** DATA SHOWN follows **

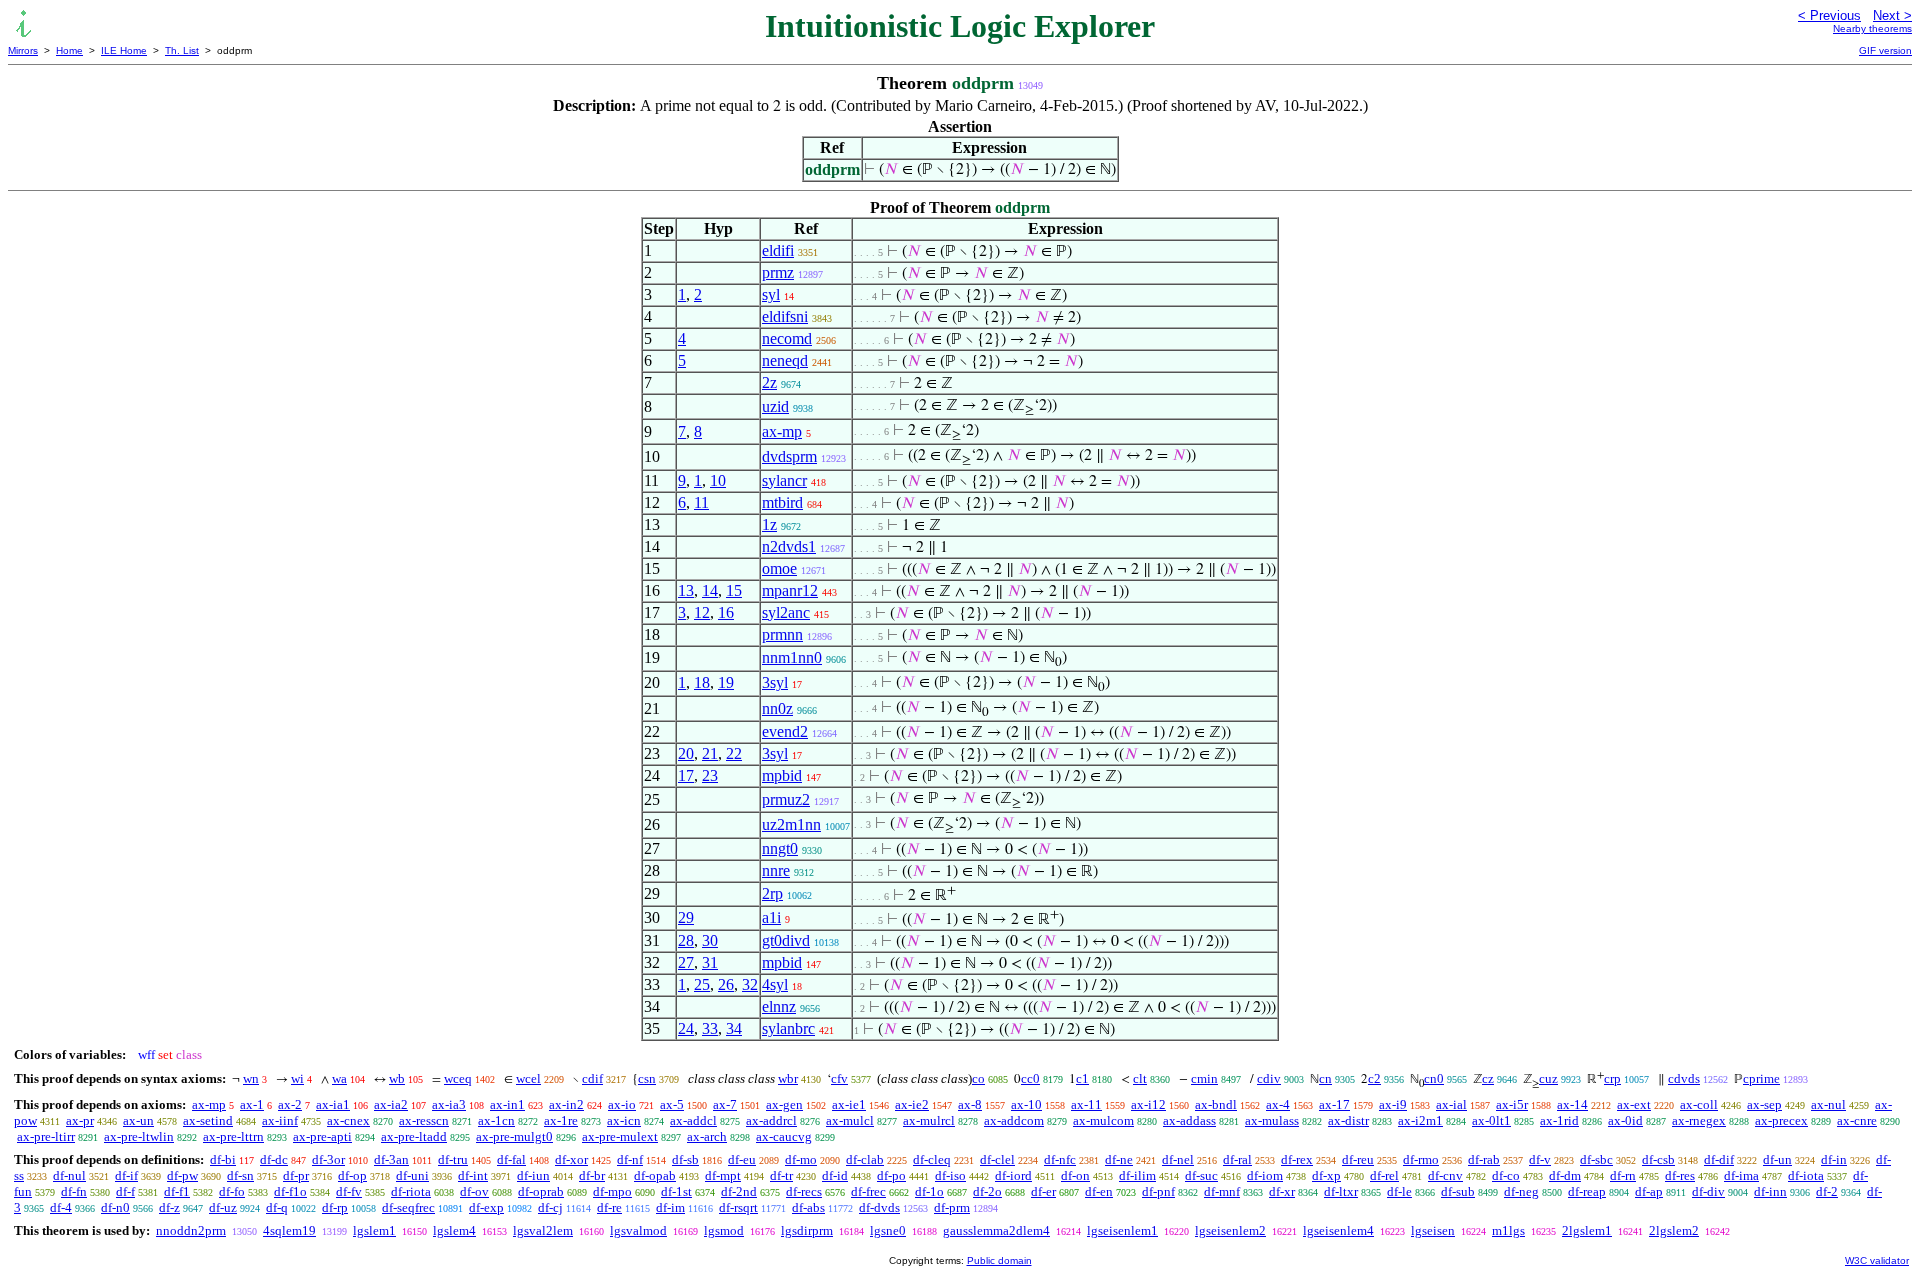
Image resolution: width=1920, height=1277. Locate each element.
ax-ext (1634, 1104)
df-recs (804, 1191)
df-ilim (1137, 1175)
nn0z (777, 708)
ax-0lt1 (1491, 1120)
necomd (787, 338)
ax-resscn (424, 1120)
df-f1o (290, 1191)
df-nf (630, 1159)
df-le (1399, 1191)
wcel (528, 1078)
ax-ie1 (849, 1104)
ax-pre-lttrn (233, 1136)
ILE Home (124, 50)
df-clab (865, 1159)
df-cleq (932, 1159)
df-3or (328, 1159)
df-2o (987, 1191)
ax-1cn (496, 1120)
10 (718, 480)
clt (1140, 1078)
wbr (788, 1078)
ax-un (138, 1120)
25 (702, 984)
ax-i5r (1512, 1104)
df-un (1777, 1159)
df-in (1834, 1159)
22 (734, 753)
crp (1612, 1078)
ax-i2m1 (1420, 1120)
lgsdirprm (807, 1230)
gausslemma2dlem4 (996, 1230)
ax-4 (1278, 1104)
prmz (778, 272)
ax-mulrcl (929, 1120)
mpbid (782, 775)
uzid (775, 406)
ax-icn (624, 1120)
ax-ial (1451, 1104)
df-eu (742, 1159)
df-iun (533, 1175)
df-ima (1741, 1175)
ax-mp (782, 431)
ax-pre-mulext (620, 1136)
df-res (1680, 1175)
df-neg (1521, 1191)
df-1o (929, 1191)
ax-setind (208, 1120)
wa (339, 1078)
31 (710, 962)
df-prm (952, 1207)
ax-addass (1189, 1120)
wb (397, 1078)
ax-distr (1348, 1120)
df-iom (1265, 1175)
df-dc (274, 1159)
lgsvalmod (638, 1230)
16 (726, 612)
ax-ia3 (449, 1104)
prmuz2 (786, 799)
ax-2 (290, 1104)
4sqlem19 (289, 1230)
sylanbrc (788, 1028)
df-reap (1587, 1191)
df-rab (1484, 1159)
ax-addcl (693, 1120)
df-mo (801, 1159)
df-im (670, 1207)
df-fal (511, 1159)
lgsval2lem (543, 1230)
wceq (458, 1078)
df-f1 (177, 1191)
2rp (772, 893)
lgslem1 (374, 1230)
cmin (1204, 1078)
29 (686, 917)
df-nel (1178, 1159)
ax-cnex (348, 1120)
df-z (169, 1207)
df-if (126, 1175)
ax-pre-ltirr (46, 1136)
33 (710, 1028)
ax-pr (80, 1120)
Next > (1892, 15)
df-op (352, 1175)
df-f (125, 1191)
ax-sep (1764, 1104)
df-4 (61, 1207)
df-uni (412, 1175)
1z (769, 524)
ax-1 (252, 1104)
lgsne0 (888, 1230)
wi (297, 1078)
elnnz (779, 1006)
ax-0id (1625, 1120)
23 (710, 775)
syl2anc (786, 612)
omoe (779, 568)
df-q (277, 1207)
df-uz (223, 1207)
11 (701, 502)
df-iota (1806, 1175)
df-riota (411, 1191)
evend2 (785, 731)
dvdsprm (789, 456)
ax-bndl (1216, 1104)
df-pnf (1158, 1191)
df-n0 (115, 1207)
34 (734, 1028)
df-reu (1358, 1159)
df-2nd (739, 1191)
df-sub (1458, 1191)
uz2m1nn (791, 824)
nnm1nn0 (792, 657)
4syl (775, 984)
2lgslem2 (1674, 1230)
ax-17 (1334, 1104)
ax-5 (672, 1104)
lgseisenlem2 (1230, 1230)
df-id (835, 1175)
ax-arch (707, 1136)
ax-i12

** End of DATA SHOWN **
** DATA SHOWN follows **

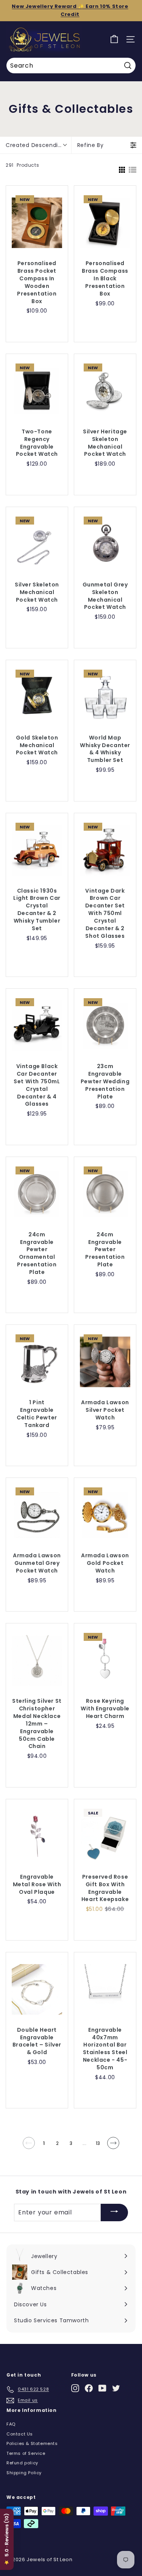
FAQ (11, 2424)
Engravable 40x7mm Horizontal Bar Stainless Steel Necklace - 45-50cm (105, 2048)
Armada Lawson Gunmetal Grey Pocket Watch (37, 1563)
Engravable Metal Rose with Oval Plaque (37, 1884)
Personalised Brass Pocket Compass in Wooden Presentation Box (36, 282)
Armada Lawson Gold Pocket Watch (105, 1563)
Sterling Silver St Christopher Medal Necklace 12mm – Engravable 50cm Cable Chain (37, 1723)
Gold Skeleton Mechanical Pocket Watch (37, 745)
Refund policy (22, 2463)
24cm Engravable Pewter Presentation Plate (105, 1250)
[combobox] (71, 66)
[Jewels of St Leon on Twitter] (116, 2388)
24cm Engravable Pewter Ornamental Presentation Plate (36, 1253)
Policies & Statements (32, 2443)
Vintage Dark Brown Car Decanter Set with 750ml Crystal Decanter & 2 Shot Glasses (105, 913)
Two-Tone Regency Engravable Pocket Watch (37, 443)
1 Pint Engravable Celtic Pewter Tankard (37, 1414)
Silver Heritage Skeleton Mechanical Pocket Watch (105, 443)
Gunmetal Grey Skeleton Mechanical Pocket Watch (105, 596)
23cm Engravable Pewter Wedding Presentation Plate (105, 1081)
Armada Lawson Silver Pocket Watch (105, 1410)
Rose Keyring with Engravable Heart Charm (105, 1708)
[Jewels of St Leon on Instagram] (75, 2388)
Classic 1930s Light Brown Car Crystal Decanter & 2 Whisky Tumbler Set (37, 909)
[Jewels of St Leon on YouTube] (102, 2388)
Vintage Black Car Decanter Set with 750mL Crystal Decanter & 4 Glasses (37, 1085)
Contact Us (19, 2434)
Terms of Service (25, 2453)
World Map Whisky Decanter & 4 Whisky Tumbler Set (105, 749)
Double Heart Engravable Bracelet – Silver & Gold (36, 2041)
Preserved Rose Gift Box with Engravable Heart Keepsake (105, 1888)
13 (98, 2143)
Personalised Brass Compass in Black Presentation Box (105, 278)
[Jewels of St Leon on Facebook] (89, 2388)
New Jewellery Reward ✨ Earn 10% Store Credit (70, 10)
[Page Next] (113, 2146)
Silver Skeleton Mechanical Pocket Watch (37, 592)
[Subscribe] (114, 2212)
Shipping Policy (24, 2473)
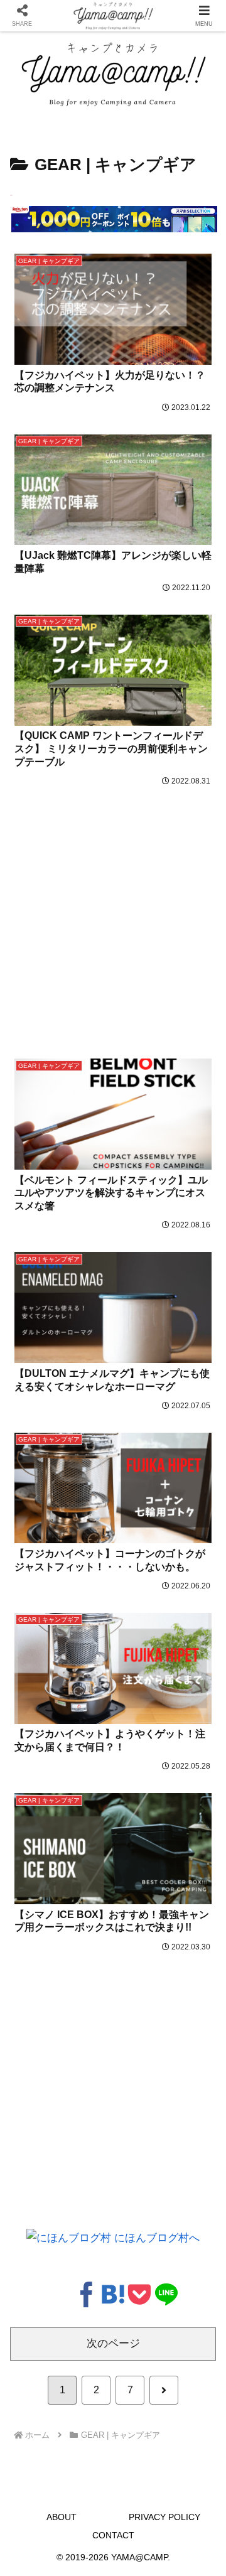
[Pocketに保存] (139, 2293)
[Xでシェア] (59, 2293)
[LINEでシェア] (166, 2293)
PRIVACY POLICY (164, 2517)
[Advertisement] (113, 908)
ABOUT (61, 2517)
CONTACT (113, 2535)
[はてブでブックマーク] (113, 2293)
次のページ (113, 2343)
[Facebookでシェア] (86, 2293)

** End of DATA SHOWN **
** DATA SHOWN follows **

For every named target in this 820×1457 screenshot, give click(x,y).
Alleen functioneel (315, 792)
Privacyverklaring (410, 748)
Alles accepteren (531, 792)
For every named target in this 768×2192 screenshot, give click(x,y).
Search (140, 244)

** End of DATA SHOWN **

## TASK DESCRIPTION
The expected answer is a number and nothing else: how many lines above include the word "Skeleton".

## ANSWER SPACE
4